John O’Sullivan on Experience Co.’s reset, travel’s recovery and Westbury’s “appalling” comments

John O’Sullivan on Experience Co.’s reset, travel’s recovery and Westbury’s “appalling” comments

Travel Weekly has gone one-on-one with Experience Co. CEO and former Tourism Australia boss John O’Sullivan. As in interview him – not verse him in an online game of chess or Battleship.

How are you and the rest of the team going at Experience Co.? Have you been forced to lay off or furlough any staff?

We stood down approximately 90 per cent of our operating staff across our business, which includes full-time, part-time, casual, and contractual labour. We’ve also got roughly 380 people on JobKeeper, and about 50-odd staff active in the business, but most of them are on reduced hours. The executive team have taken a 30 per cent wage reduction, and the board’s done the same.

We’ve been managing the impacts of COVID-19 from about January. Our business had a high percentage of Chinese customers in North Queensland from a group perspective, but in skydiving from an FIT perspective. We didn’t see the impacts in material terms until February, but we’ve had time to get our heads around it and prepare for it.

What has Experience Co. been focusing on during this time?

We’ve been doing some system upgrades, particularly around reservations and payroll, which we’ve needed to do. One of the positive unintended consequences of having no customers is being able to focus on getting your house in order.

We’ve also been looking at our cost structures around each of our different products and drop zones with a view that when we come out of this, we’ll emerge far leaner and be able to generate upside far quicker than we have been.

What new safety measures has Experience Co. implemented or is planning to implement in light of the COVID-19 pandemic?
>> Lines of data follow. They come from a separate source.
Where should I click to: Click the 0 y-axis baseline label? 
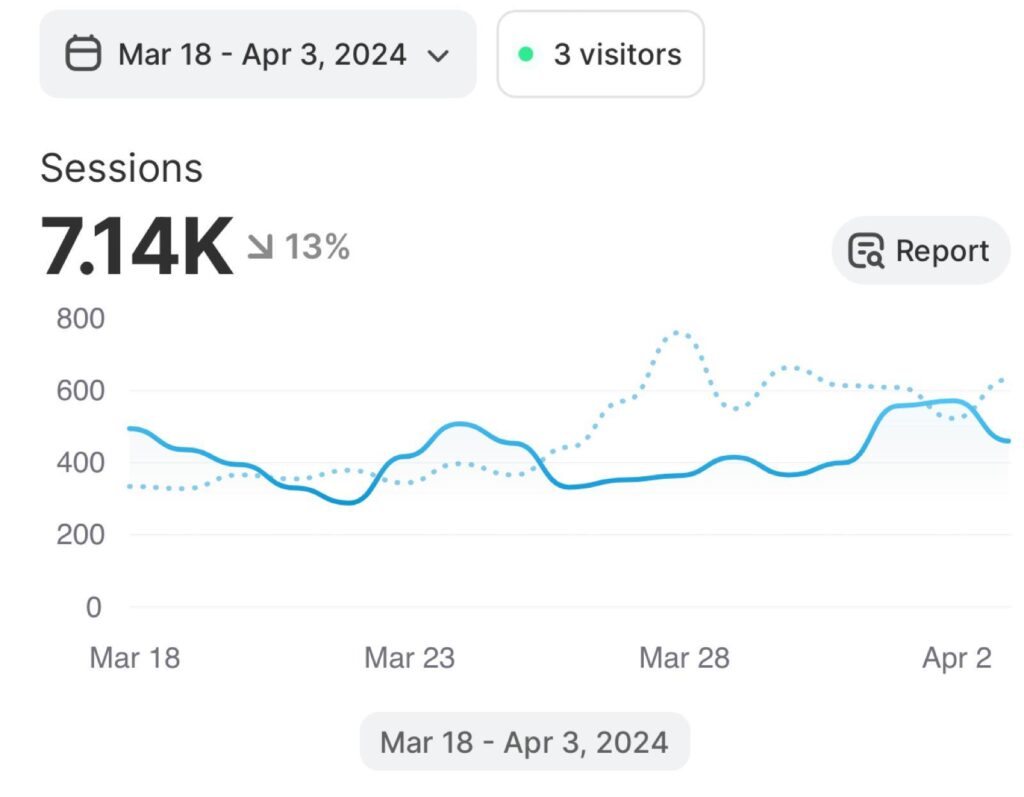(93, 607)
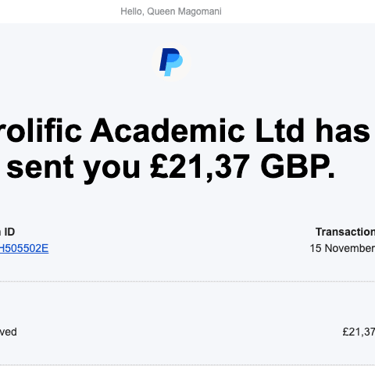This screenshot has width=375, height=366.
Task: Click the 'rolific' word starting the headline
Action: coord(41,131)
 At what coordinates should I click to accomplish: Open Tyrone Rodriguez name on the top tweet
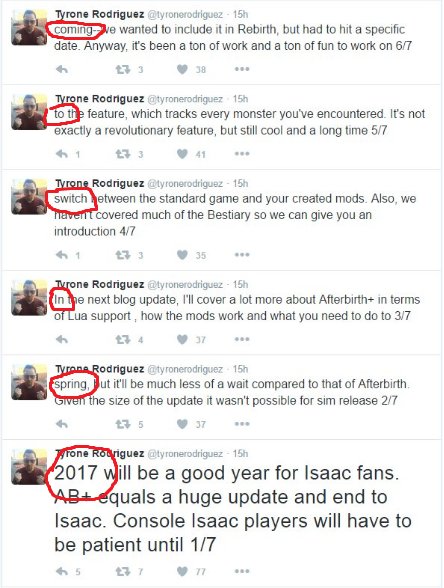click(x=99, y=14)
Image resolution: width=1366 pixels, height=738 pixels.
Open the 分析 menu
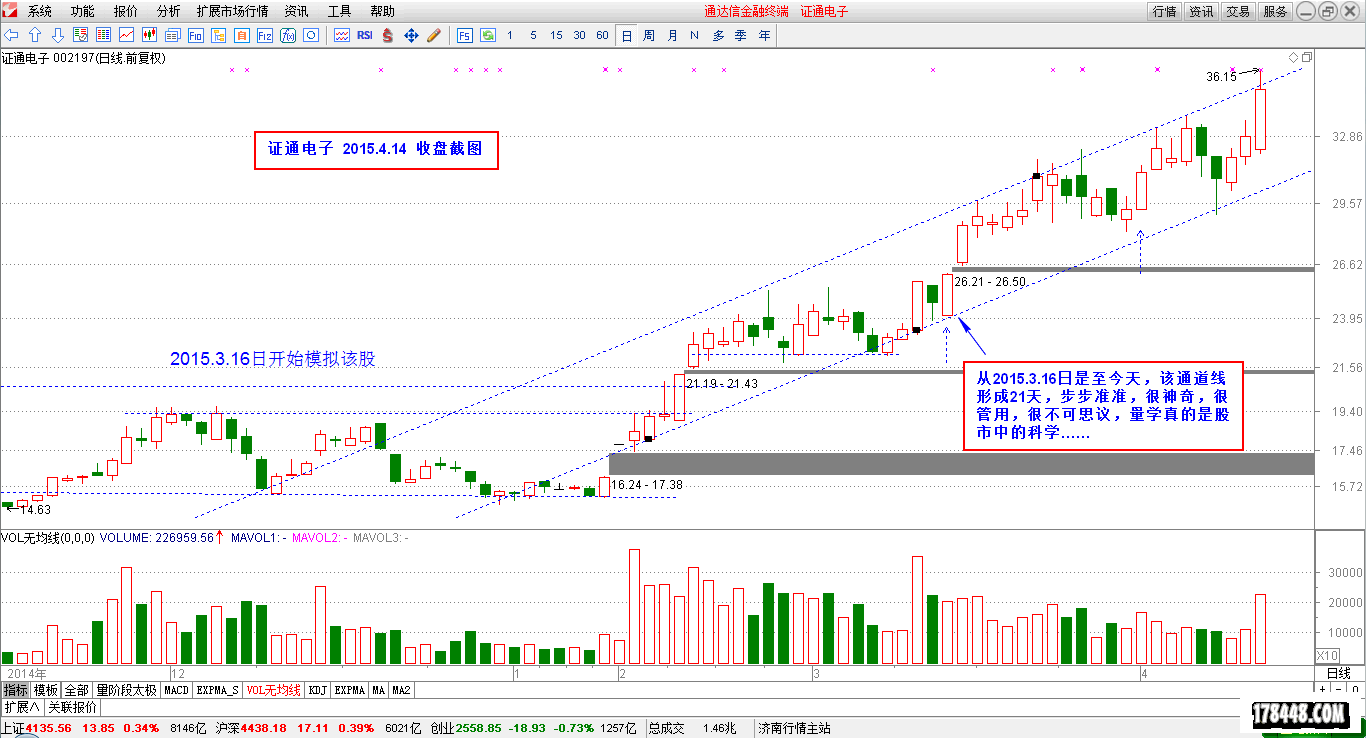click(169, 11)
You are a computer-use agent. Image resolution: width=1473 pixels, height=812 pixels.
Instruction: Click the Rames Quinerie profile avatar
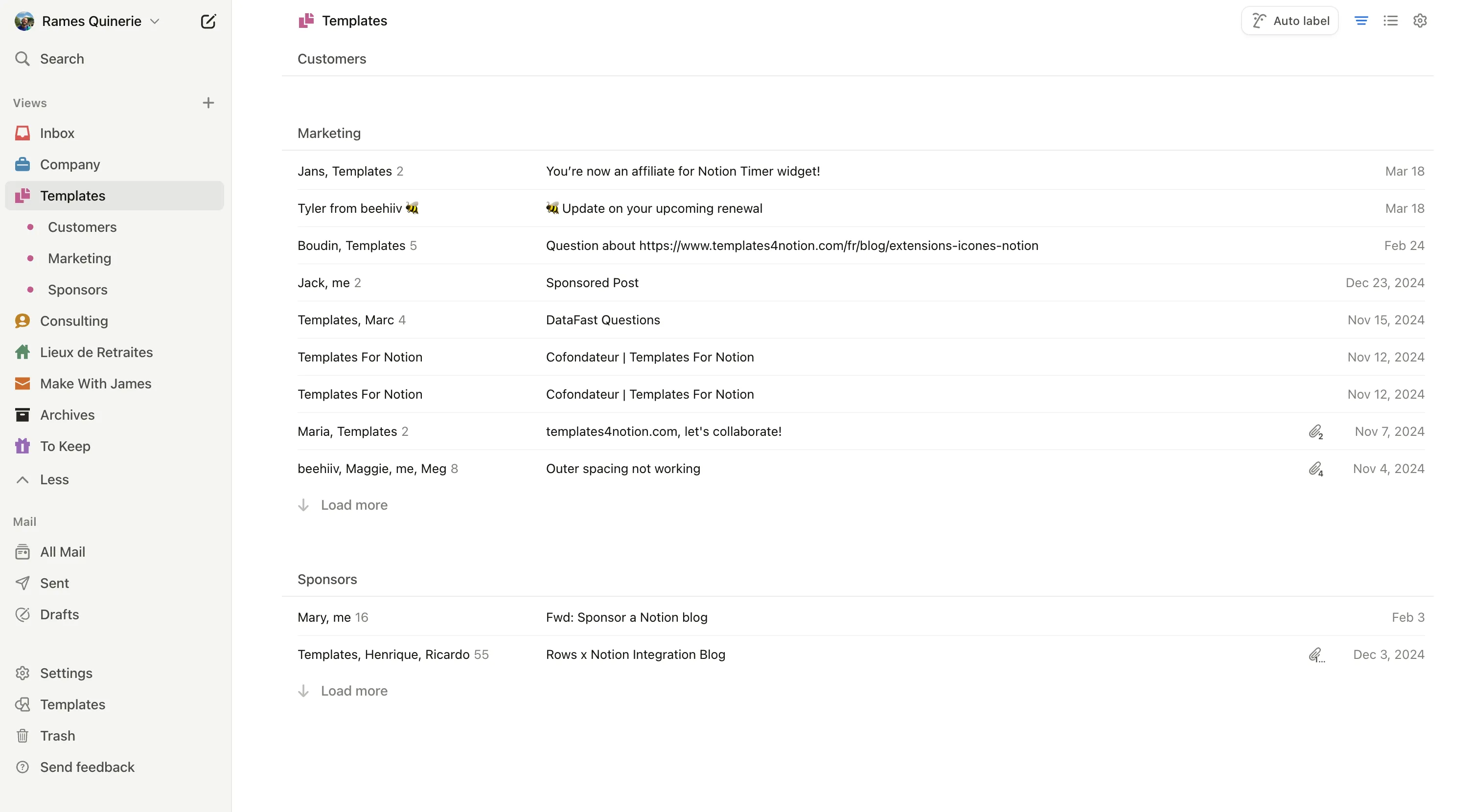pyautogui.click(x=24, y=21)
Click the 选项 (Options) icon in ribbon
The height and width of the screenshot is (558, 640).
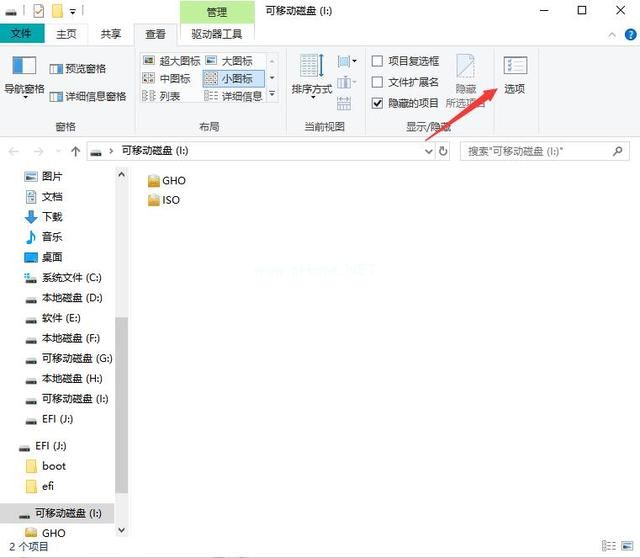(x=514, y=74)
Safety’s really important for us anyway as a business that’s built around skydiving, and when I started [as CEO], we’d just completed quite an extensive safety audit. We’ve now got dedicated quality and safety managers across our business who we didn’t have before I joined. Also, we are currently in the implementation stages of a new safety management system which will allow us to track incidents a lot quicker.

If you look at our COVID-19 response, we’re getting our drop zones ready with things such as sneeze shields for staff behind counters, distance stickers, hand sanitisers, PPE for staff and contractors. Plus, we’ve developed with the Australian Parachute Federation a whole series of protocols around skydiving.

Does Experience Co. remain committed to the reset of the business heading into FY21?

Absolutely. It’s probably never been more important to simplify our business. We’re about 80 per cent of the way there.

Prior to COVID-19, we had sold off our helicopter business, we’d sold our canyoning business, and really all we had to go were our ballooning business. We’re pretty close on some good discussions on those ballooning assets.

Obviously, COVID-19 hasn’t made the process speedy, but materially we’re already through it anyway, because the sale of the helicopter business was the most important deal to get done.

It’s probably accelerated our costs-out project, too. We’d identified to the market that we wanted to pull out $6 million worth of costs on an annualised basis. We were ahead of that, probably heading towards $7 million, and COVID-19 has allowed us to find a little bit more.

In some parts of our skydiving operation, for example, we’ve identified that we can probably use 40 per cent less staff than we have been in the past.

Again, one of the positive unintended consequences of COVID-19 is that businesses have been forced to operate in ways they never thought that they would.

What shape will Australia’s travel economy recovery take?

When I was at Tourism Australia, the key things we looked at in a market around travel propensity were consumer confidence and the state of the economy that the source market was coming to.

So, I think it will be closely aligned to the general economy, which will be different for our sector because it has traditionally outgrown the Australian economy. I think those days in the short-term will be a bit of a memory, but the medium-term outlook for the sector is still very strong.

People will look to those markets that have managed this crisis well, and I think we’ve been pretty fortunate that our governments here have done a really good job.

What does the future of adventure travel look like post-coronavirus?

I’m still incredibly optimistic about it. People want to have experiences that are challenging, give them a sense of achievement, and do something with a particular purpose, which is where the whole adventure tourism market’s really warmed to in recent years.

What are your thoughts on the recent comments made by Jayson Westbury that led him to resign as AFTA’s chief executive?

They were completely inappropriate comments, pure and simple. For an industry that has so many great female leaders, for Jayson to come out and say that Tracy Grimshaw deserved physical violence perpetrated to her, even if it was virtually, was appalling.

If that was me in my role, I would have been dismissed on the spot. That kind of talk has no place in society, irrespective of the sector. I think the right outcome has been served.

What are your hopes for the future of Virgin Australia?

I just hope that what you see come out of the administration process is what Virgin was beforehand, which was a great competitor to Qantas. Competition is important, because we want people to be able to get around the country, and we all know that if you have a monopoly in an industry, the consumer doesn’t always come out with the winning prize.